## Problem details
Write out the items starting at the line that contains "You are a GUI" and ending at the line that contains "tap(897, 125)", including both of those lines, and omit the pictures from your answer.

## Data shown
——

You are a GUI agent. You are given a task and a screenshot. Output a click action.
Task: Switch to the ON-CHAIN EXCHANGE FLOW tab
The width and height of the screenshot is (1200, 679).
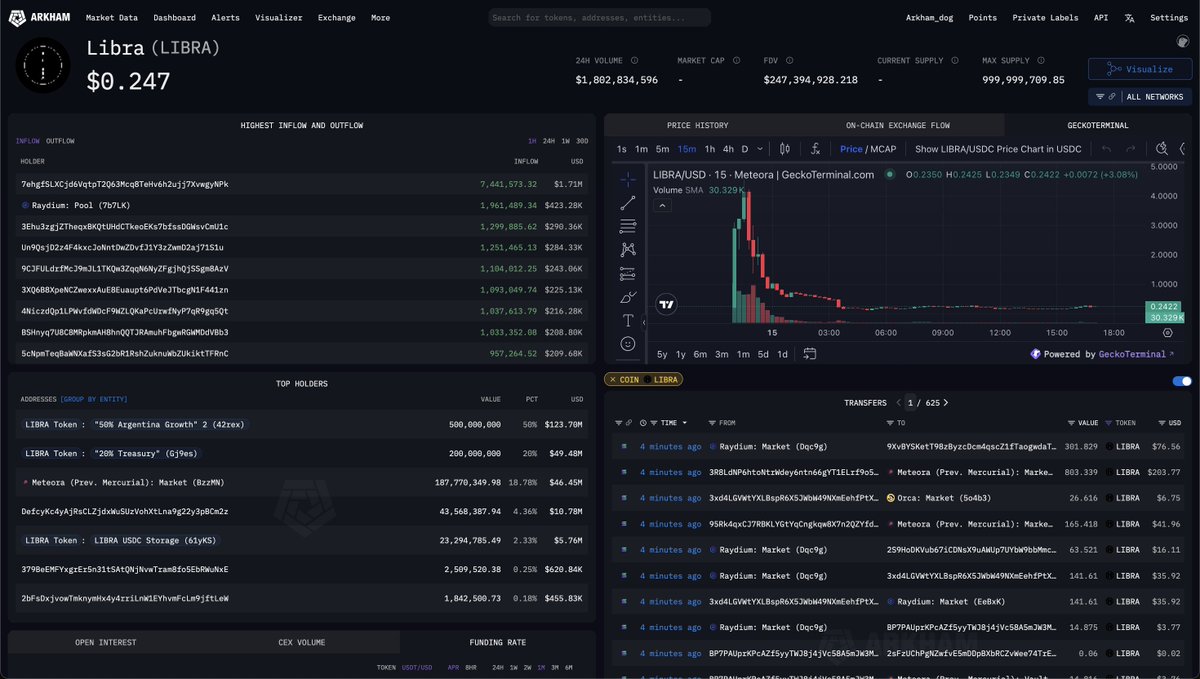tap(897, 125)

——

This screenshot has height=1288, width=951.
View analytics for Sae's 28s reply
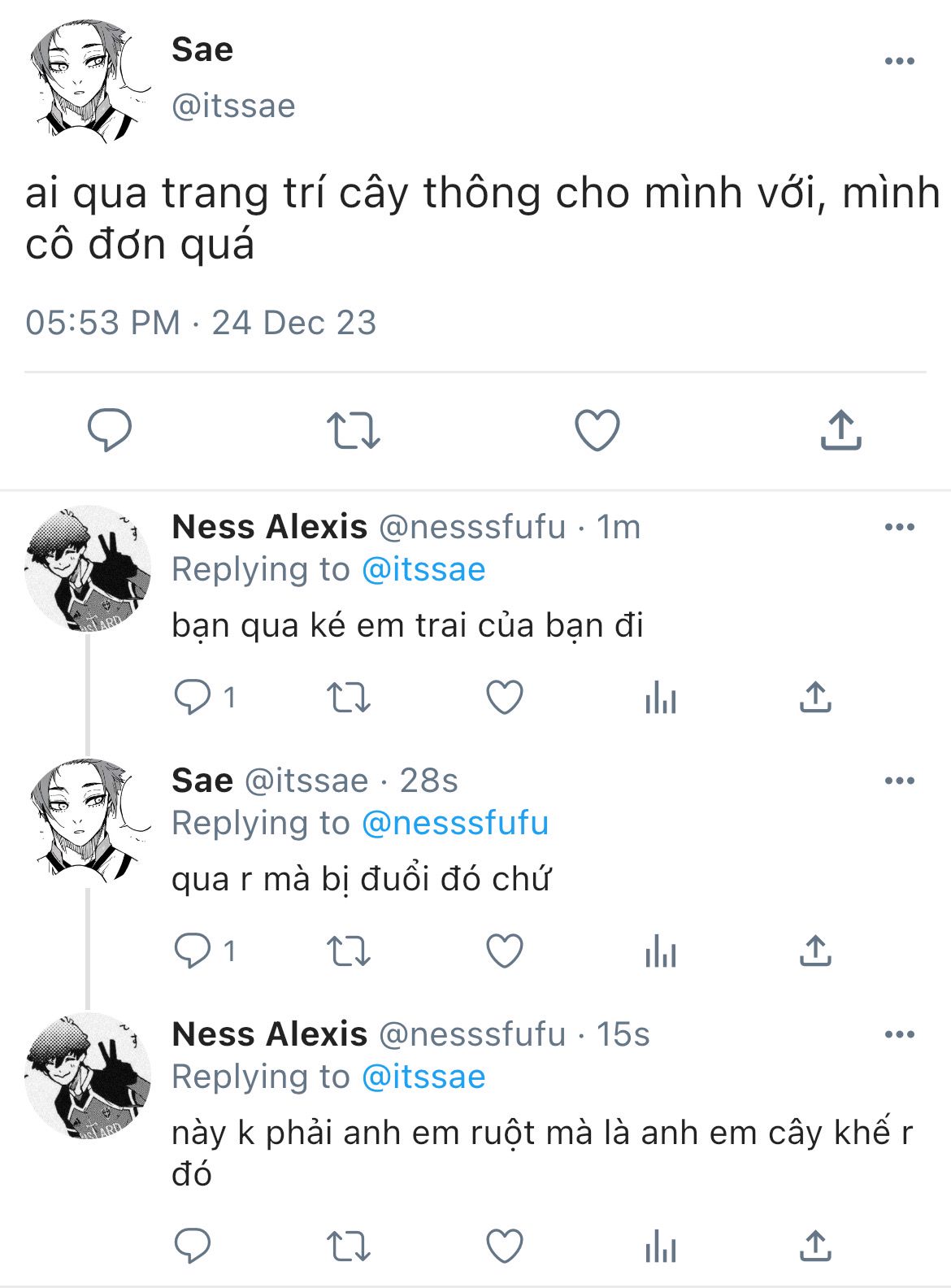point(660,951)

——

## Full output
You are a GUI agent. You are given a task and a screenshot. Output a click action.
Task: Switch to the ON-CHAIN EXCHANGE FLOW tab
The width and height of the screenshot is (1200, 679).
tap(897, 125)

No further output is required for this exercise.